## Begin RECORD EXCERPTS
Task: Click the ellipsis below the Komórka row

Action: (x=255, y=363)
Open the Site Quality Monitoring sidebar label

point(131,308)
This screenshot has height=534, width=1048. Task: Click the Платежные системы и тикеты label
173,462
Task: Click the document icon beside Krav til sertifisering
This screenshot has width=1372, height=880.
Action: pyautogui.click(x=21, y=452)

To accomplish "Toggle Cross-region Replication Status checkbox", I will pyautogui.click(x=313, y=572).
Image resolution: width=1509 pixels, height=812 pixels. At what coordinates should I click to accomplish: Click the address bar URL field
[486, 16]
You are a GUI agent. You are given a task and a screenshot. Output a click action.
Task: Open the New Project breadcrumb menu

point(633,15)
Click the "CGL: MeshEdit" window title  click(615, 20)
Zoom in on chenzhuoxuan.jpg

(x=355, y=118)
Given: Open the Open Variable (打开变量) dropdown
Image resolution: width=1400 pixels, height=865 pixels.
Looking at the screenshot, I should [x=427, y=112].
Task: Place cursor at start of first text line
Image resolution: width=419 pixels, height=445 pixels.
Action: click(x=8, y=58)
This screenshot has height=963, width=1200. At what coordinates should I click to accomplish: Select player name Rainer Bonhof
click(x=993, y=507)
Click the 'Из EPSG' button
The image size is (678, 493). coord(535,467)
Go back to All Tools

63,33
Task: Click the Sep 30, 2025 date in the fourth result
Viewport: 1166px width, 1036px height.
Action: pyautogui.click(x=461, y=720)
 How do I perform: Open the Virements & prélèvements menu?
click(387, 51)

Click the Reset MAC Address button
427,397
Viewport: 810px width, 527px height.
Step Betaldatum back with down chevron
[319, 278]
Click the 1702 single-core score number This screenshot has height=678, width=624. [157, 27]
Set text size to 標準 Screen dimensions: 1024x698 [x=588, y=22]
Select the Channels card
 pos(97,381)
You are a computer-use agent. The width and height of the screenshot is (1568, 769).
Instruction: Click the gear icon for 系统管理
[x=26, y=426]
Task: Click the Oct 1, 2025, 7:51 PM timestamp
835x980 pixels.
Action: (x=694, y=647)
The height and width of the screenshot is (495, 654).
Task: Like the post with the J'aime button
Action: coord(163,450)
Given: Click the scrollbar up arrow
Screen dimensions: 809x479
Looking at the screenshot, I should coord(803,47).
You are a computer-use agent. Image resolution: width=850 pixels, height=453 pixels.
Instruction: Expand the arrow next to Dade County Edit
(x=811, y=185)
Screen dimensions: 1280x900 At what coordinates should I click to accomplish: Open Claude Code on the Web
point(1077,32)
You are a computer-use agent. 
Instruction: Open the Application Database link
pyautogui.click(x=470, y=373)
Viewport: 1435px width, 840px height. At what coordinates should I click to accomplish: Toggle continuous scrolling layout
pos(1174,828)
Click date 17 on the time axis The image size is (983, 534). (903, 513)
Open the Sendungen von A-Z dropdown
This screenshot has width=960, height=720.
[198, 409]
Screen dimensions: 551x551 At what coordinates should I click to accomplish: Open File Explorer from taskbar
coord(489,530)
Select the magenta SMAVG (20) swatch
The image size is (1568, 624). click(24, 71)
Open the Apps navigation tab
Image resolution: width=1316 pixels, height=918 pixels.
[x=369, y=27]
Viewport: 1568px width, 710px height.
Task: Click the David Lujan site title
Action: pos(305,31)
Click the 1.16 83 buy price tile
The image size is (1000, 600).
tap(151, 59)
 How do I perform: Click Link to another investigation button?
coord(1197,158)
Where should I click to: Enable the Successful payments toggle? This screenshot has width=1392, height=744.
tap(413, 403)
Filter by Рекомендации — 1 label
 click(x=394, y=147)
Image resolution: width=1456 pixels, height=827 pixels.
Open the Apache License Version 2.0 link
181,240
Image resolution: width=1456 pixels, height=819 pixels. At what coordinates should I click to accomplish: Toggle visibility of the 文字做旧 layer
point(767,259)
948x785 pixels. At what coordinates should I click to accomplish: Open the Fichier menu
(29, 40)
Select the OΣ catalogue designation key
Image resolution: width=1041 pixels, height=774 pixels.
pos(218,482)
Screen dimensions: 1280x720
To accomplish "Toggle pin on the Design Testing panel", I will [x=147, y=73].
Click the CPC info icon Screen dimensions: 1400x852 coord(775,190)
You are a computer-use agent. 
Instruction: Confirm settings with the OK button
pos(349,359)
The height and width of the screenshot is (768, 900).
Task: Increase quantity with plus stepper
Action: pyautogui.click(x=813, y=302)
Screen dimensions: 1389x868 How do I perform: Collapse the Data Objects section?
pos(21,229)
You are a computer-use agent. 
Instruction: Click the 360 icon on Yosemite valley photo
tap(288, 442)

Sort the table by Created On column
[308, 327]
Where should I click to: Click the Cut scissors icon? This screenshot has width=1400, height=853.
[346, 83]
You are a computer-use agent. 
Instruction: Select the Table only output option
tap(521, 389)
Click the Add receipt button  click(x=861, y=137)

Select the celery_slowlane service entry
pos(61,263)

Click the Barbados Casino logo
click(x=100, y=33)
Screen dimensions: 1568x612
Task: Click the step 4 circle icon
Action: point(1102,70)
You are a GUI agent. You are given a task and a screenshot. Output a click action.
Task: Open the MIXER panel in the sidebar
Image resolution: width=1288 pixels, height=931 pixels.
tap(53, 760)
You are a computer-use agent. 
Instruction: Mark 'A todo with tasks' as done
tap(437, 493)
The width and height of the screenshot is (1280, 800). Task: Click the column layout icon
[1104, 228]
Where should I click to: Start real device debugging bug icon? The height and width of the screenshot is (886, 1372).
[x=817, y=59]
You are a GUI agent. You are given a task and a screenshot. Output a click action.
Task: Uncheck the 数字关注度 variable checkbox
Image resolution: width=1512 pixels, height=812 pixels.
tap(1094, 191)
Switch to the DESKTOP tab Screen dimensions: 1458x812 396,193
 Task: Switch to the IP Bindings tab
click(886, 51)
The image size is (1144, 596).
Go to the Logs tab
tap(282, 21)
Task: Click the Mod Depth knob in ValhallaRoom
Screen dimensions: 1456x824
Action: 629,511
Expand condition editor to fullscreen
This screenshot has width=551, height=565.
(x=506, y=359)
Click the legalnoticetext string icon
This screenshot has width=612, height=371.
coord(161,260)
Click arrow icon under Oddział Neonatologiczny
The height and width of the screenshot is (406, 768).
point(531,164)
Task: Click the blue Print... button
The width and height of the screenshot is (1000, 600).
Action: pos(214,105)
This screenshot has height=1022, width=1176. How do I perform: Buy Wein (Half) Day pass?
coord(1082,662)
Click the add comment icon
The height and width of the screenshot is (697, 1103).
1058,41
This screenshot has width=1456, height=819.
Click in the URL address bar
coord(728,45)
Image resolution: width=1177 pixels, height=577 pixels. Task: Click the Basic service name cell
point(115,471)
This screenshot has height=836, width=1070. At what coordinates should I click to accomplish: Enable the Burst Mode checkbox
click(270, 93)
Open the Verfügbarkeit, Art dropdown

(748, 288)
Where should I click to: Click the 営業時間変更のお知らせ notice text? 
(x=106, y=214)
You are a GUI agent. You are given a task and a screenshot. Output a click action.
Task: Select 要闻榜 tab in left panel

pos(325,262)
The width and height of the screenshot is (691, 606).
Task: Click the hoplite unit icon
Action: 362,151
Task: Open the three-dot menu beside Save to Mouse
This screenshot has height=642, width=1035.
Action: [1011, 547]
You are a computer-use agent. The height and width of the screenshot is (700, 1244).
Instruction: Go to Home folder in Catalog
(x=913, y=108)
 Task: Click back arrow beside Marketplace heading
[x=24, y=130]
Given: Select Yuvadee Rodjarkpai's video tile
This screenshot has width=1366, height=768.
## End RECORD EXCERPTS
_WORK TO BE COMPLETED_
Arrange every line of the items above into a Markdown table with the columns Row and Line, numbering the rows in order and leaving out blank lines.

_SOLVED EXERCISE_
| Row | Line |
|---|---|
| 1 | Task: Click the ellipsis below the Komórka row |
| 2 | Action: (x=255, y=363) |
| 3 | Open the Site Quality Monitoring sidebar label |
| 4 | point(131,308) |
| 5 | This screenshot has height=534, width=1048. Task: Click the Платежные системы и тикеты label |
| 6 | 173,462 |
| 7 | Task: Click the document icon beside Krav til sertifisering |
| 8 | This screenshot has width=1372, height=880. |
| 9 | Action: pyautogui.click(x=21, y=452) |
| 10 | To accomplish "Toggle Cross-region Replication Status checkbox", I will pyautogui.click(x=313, y=572). |
| 11 | Image resolution: width=1509 pixels, height=812 pixels. At what coordinates should I click to accomplish: Click the address bar URL field |
| 12 | [486, 16] |
| 13 | You are a GUI agent. You are given a task and a screenshot. Output a click action. |
| 14 | Task: Open the New Project breadcrumb menu |
| 15 | point(633,15) |
| 16 | Click the "CGL: MeshEdit" window title  click(615, 20) |
| 17 | Zoom in on chenzhuoxuan.jpg |
| 18 | (x=355, y=118) |
| 19 | Given: Open the Open Variable (打开变量) dropdown |
| 20 | Image resolution: width=1400 pixels, height=865 pixels. |
| 21 | Looking at the screenshot, I should [x=427, y=112]. |
| 22 | Task: Place cursor at start of first text line |
| 23 | Image resolution: width=419 pixels, height=445 pixels. |
| 24 | Action: click(x=8, y=58) |
| 25 | This screenshot has height=963, width=1200. At what coordinates should I click to accomplish: Select player name Rainer Bonhof |
| 26 | click(x=993, y=507) |
| 27 | Click the 'Из EPSG' button |
| 28 | The image size is (678, 493). coord(535,467) |
| 29 | Go back to All Tools |
| 30 | 63,33 |
| 31 | Task: Click the Sep 30, 2025 date in the fourth result |
| 32 | Viewport: 1166px width, 1036px height. |
| 33 | Action: pyautogui.click(x=461, y=720) |
| 34 |  How do I perform: Open the Virements & prélèvements menu? |
| 35 | click(387, 51) |
| 36 | Click the Reset MAC Address button |
| 37 | 427,397 |
| 38 | Viewport: 810px width, 527px height. |
| 39 | Step Betaldatum back with down chevron |
| 40 | [319, 278] |
| 41 | Click the 1702 single-core score number This screenshot has height=678, width=624. [157, 27] |
| 42 | Set text size to 標準 Screen dimensions: 1024x698 [x=588, y=22] |
| 43 | Select the Channels card |
| 44 |  pos(97,381) |
| 45 | You are a computer-use agent. The width and height of the screenshot is (1568, 769). |
| 46 | Instruction: Click the gear icon for 系统管理 |
| 47 | [x=26, y=426] |
| 48 | Task: Click the Oct 1, 2025, 7:51 PM timestamp |
| 49 | 835x980 pixels. |
| 50 | Action: (x=694, y=647) |
| 51 | The height and width of the screenshot is (495, 654). |
| 52 | Task: Like the post with the J'aime button |
| 53 | Action: coord(163,450) |
| 54 | Given: Click the scrollbar up arrow |
| 55 | Screen dimensions: 809x479 |
| 56 | Looking at the screenshot, I should coord(803,47). |
| 57 | You are a computer-use agent. Image resolution: width=850 pixels, height=453 pixels. |
| 58 | Instruction: Expand the arrow next to Dade County Edit |
| 59 | (x=811, y=185) |
| 60 | Screen dimensions: 1280x900 At what coordinates should I click to accomplish: Open Claude Code on the Web |
| 61 | point(1077,32) |
| 62 | You are a computer-use agent.  |
| 63 | Instruction: Open the Application Database link |
| 64 | pyautogui.click(x=470, y=373) |
| 65 | Viewport: 1435px width, 840px height. At what coordinates should I click to accomplish: Toggle continuous scrolling layout |
| 66 | pos(1174,828) |
| 67 | Click date 17 on the time axis The image size is (983, 534). (903, 513) |
| 68 | Open the Sendungen von A-Z dropdown |
| 69 | This screenshot has width=960, height=720. |
| 70 | [198, 409] |
| 71 | Screen dimensions: 551x551 At what coordinates should I click to accomplish: Open File Explorer from taskbar |
| 72 | coord(489,530) |
| 73 | Select the magenta SMAVG (20) swatch |
| 74 | The image size is (1568, 624). click(24, 71) |
| 75 | Open the Apps navigation tab |
| 76 | Image resolution: width=1316 pixels, height=918 pixels. |
| 77 | [x=369, y=27] |
| 78 | Viewport: 1568px width, 710px height. |
| 79 | Task: Click the David Lujan site title |
| 80 | Action: pos(305,31) |
| 81 | Click the 1.16 83 buy price tile |
| 82 | The image size is (1000, 600). |
| 83 | tap(151, 59) |
| 84 |  How do I perform: Click Link to another investigation button? |
| 85 | coord(1197,158) |
| 86 | Where should I click to: Enable the Successful payments toggle? This screenshot has width=1392, height=744. |
| 87 | tap(413, 403) |
| 88 | Filter by Рекомендации — 1 label |
| 89 |  click(x=394, y=147) |
| 90 | Image resolution: width=1456 pixels, height=827 pixels. |
| 91 | Open the Apache License Version 2.0 link |
| 92 | 181,240 |
| 93 | Image resolution: width=1456 pixels, height=819 pixels. At what coordinates should I click to accomplish: Toggle visibility of the 文字做旧 layer |
| 94 | point(767,259) |
| 95 | 948x785 pixels. At what coordinates should I click to accomplish: Open the Fichier menu |
| 96 | (29, 40) |
| 97 | Select the OΣ catalogue designation key |
| 98 | Image resolution: width=1041 pixels, height=774 pixels. |
| 99 | pos(218,482) |
| 100 | Screen dimensions: 1280x720 |
| 101 | To accomplish "Toggle pin on the Design Testing panel", I will [x=147, y=73]. |
| 102 | Click the CPC info icon Screen dimensions: 1400x852 coord(775,190) |
| 103 | You are a computer-use agent.  |
| 104 | Instruction: Confirm settings with the OK button |
| 105 | pos(349,359) |
| 106 | The height and width of the screenshot is (768, 900). |
| 107 | Task: Increase quantity with plus stepper |
| 108 | Action: pyautogui.click(x=813, y=302) |
| 109 | Screen dimensions: 1389x868 How do I perform: Collapse the Data Objects section? |
| 110 | pos(21,229) |
| 111 | You are a computer-use agent.  |
| 112 | Instruction: Click the 360 icon on Yosemite valley photo |
| 113 | tap(288, 442) |
| 114 | Sort the table by Created On column |
| 115 | [308, 327] |
| 116 | Where should I click to: Click the Cut scissors icon? This screenshot has width=1400, height=853. |
| 117 | [346, 83] |
| 118 | You are a computer-use agent.  |
| 119 | Instruction: Select the Table only output option |
| 120 | tap(521, 389) |
| 121 | Click the Add receipt button  click(x=861, y=137) |
| 122 | Select the celery_slowlane service entry |
| 123 | pos(61,263) |
| 124 | Click the Barbados Casino logo |
| 125 | click(x=100, y=33) |
| 126 | Screen dimensions: 1568x612 |
| 127 | Task: Click the step 4 circle icon |
| 128 | Action: point(1102,70) |
| 129 | You are a GUI agent. You are given a task and a screenshot. Output a click action. |
| 130 | Task: Open the MIXER panel in the sidebar |
| 131 | Image resolution: width=1288 pixels, height=931 pixels. |
| 132 | tap(53, 760) |
| 133 | You are a computer-use agent.  |
| 134 | Instruction: Mark 'A todo with tasks' as done |
| 135 | tap(437, 493) |
| 136 | The width and height of the screenshot is (1280, 800). Task: Click the column layout icon |
| 137 | [1104, 228] |
| 138 | Where should I click to: Start real device debugging bug icon? The height and width of the screenshot is (886, 1372). |
| 139 | [x=817, y=59] |
| 140 | You are a GUI agent. You are given a task and a screenshot. Output a click action. |
| 141 | Task: Uncheck the 数字关注度 variable checkbox |
| 142 | Image resolution: width=1512 pixels, height=812 pixels. |
| 143 | tap(1094, 191) |
| 144 | Switch to the DESKTOP tab Screen dimensions: 1458x812 396,193 |
| 145 |  Task: Switch to the IP Bindings tab |
| 146 | click(886, 51) |
| 147 | The image size is (1144, 596). |
| 148 | Go to the Logs tab |
| 149 | tap(282, 21) |
| 150 | Task: Click the Mod Depth knob in ValhallaRoom |
| 151 | Screen dimensions: 1456x824 |
| 152 | Action: 629,511 |
| 153 | Expand condition editor to fullscreen |
| 154 | This screenshot has width=551, height=565. |
| 155 | (x=506, y=359) |
| 156 | Click the legalnoticetext string icon |
| 157 | This screenshot has width=612, height=371. |
| 158 | coord(161,260) |
| 159 | Click arrow icon under Oddział Neonatologiczny |
| 160 | The height and width of the screenshot is (406, 768). |
| 161 | point(531,164) |
| 162 | Task: Click the blue Print... button |
| 163 | The width and height of the screenshot is (1000, 600). |
| 164 | Action: pos(214,105) |
| 165 | This screenshot has height=1022, width=1176. How do I perform: Buy Wein (Half) Day pass? |
| 166 | coord(1082,662) |
| 167 | Click the add comment icon |
| 168 | The height and width of the screenshot is (697, 1103). |
| 169 | 1058,41 |
| 170 | This screenshot has width=1456, height=819. |
| 171 | Click in the URL address bar |
| 172 | coord(728,45) |
| 173 | Image resolution: width=1177 pixels, height=577 pixels. Task: Click the Basic service name cell |
| 174 | point(115,471) |
| 175 | This screenshot has height=836, width=1070. At what coordinates should I click to accomplish: Enable the Burst Mode checkbox |
| 176 | click(270, 93) |
| 177 | Open the Verfügbarkeit, Art dropdown |
| 178 | (748, 288) |
| 179 | Where should I click to: Click the 営業時間変更のお知らせ notice text?  |
| 180 | (x=106, y=214) |
| 181 | You are a GUI agent. You are given a task and a screenshot. Output a click action. |
| 182 | Task: Select 要闻榜 tab in left panel |
| 183 | pos(325,262) |
| 184 | The width and height of the screenshot is (691, 606). |
| 185 | Task: Click the hoplite unit icon |
| 186 | Action: 362,151 |
| 187 | Task: Open the three-dot menu beside Save to Mouse |
| 188 | This screenshot has height=642, width=1035. |
| 189 | Action: [1011, 547] |
| 190 | You are a computer-use agent. The height and width of the screenshot is (700, 1244). |
| 191 | Instruction: Go to Home folder in Catalog |
| 192 | (x=913, y=108) |
| 193 |  Task: Click back arrow beside Marketplace heading |
| 194 | [x=24, y=130] |
| 195 | Given: Select Yuvadee Rodjarkpai's video tile |
| 196 | This screenshot has width=1366, height=768. |